October, 3, 2018
Reuters - Sri Lanka’s central bank surprised financial markets on Tuesday by leaving its key policy rates unchanged, despite heavy pressure on the rupee currency and foreign outflows from government securities.
Policymakers have struggled to defend the fragile rupee, which fell 4.7 percent last month in the face of a strong dollar and outflows from emerging markets amid rising U.S. interest rates.
Sri Lanka has already imposed a raft of measures to restrict imports with immediate effect to try to take pressure off the rupee, which is hovering at a record low.
“These measures are expected to ease the excessive demand for foreign currency and hence the pressure in the domestic foreign exchange market as already observed in the stabilising exchange rate,” the central bank said in its statement.
The central bank kept the standing lending facility rate (SLFR) at 8.50 percent and standing deposit facility rate (SDFR) at 7.25 percent. The market had expected hikes for both.

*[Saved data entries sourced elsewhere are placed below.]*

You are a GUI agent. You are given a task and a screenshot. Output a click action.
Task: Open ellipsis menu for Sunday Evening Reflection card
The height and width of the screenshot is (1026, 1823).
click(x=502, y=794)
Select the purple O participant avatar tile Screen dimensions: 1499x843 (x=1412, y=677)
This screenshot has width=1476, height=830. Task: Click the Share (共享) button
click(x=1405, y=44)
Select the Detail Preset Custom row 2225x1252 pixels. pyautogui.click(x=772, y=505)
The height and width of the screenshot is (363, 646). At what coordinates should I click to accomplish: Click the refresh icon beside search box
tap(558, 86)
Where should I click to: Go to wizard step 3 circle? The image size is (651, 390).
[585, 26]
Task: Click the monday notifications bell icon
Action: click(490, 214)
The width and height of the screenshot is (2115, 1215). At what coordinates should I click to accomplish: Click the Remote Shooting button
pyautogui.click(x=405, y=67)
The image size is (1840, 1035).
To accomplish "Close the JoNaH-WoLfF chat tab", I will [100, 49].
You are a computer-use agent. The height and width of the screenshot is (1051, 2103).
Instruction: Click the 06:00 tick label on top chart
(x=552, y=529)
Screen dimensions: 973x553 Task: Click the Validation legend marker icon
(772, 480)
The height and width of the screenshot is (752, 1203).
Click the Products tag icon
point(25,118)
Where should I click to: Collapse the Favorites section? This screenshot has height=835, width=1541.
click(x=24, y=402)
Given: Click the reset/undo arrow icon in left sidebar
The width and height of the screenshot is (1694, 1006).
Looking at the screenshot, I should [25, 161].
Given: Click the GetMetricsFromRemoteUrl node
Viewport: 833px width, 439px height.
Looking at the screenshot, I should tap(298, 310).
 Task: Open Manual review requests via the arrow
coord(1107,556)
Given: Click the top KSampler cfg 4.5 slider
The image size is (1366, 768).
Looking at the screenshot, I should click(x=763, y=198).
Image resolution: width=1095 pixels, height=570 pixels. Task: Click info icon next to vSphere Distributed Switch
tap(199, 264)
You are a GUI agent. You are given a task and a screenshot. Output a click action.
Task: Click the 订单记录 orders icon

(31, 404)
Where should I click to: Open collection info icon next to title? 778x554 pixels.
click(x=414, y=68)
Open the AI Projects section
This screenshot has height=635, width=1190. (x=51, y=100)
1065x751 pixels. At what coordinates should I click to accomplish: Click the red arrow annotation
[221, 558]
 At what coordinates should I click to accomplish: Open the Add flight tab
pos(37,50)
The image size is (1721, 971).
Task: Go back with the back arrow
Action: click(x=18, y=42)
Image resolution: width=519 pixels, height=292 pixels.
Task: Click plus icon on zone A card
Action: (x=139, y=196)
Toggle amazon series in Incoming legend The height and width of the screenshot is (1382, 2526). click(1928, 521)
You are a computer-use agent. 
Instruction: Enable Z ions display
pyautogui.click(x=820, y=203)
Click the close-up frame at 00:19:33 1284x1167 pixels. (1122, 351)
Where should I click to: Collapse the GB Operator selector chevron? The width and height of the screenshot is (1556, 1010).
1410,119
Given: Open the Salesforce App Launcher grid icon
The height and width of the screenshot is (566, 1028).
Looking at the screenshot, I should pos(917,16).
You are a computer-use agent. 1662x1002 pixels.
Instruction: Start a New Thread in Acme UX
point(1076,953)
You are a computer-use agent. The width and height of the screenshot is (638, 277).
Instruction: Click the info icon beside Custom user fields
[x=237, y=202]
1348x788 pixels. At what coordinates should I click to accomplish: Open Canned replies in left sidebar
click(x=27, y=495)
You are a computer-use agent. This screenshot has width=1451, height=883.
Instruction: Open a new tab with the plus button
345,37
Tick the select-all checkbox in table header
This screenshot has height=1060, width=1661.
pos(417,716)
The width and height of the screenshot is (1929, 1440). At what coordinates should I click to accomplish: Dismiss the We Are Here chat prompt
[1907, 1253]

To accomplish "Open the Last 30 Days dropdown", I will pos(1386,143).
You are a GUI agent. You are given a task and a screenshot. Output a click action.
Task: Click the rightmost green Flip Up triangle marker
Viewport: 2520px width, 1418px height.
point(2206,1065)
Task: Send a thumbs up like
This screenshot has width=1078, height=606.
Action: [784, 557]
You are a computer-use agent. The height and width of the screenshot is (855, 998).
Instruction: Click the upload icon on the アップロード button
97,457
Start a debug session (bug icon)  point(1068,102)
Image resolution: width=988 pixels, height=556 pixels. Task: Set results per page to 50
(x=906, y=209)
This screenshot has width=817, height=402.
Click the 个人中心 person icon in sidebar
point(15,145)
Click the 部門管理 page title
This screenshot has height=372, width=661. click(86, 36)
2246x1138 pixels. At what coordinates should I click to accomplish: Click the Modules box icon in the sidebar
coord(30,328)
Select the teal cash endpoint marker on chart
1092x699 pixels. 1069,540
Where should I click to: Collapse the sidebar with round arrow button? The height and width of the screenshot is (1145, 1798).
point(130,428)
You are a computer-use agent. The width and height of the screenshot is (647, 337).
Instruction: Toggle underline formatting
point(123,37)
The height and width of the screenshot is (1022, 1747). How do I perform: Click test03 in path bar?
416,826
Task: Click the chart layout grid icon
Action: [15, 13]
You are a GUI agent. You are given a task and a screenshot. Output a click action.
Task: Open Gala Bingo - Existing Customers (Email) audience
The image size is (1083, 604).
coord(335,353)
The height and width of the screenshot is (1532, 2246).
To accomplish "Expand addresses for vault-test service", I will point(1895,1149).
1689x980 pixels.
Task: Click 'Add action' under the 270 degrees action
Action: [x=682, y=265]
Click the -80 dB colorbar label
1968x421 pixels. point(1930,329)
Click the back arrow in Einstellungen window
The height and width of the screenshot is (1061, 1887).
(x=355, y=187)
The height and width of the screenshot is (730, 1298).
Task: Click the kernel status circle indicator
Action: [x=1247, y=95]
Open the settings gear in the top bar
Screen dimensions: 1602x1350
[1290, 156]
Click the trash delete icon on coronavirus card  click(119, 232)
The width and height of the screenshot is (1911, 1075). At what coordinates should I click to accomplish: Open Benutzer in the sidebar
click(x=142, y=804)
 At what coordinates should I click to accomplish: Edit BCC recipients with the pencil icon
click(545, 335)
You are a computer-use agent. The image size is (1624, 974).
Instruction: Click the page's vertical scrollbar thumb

Central Bank Governor Indrajit Coomaraswamy said the decision to keep rates steady was taken as a raise would not stop foreigners from withdrawing their funds or attract new foreign investors into government funds.
Fitch Solutions in a report said it expected the central bank to keep its monetary policy stance on hold for the rest of 2018 and 2019.
“We believe that a rate hike is unlikely as the central bank will seek to keep interest rates accommodative amid still-weak economic growth and moderate inflation.”
Sri Lanka’s key rates have been unchanged since April, when there was a surprise cut in SDFR.
A strengthening dollar since mid-April has increased the credit risks in some emerging markets, including Sri Lanka, due to currency depreciation, ratings agency Moody’s said in June.
Sri Lanka has seen net outflows of 72.5 billion rupees ($429 million) so far this year through Sept. 26 from foreign investors selling government bonds, central bank data showed.
Tuesday’s rate announcement comes as some investors are worried about a slowing economy and increases in fiscal spending ahead of presidential elections next year and possible provincial council polls early in 2019.
The International Monetary Fund (IMF) on Friday revised down its projection for 2018 Sri Lankan economic growth to under 4 percent, from June’s forecast of 4 percent.
“I think they (the central bank) are more worried about growth. Keeping rates stable may not be the best scenario for rupee stability,” said Danushka Samarasinghe, research head at Softlogic Stockbrokers.
“My worry would be whether it will be too late (to raise rates) in the case of U.S. continuing to increase rates and global markets interest rates continue to rise.”
He said markets are now waiting to see if the monetary authority will allow market rates to move up despite keeping the policy rates unchanged.
Sri Lanka’s economic growth cooled to a 16-year low of 3.3 percent last year due to tight monetary and fiscal conditions, droughts and floods.
But the central bank said economic growth in the second half of the year will be better than the first six months, based on current developments and projections.
Annual growth in the second quarter was 3.7 percent.
Credit growth has been slowing. In August, the annual pace was 14.3 percent, compared with 28.5 percent in July, 2016.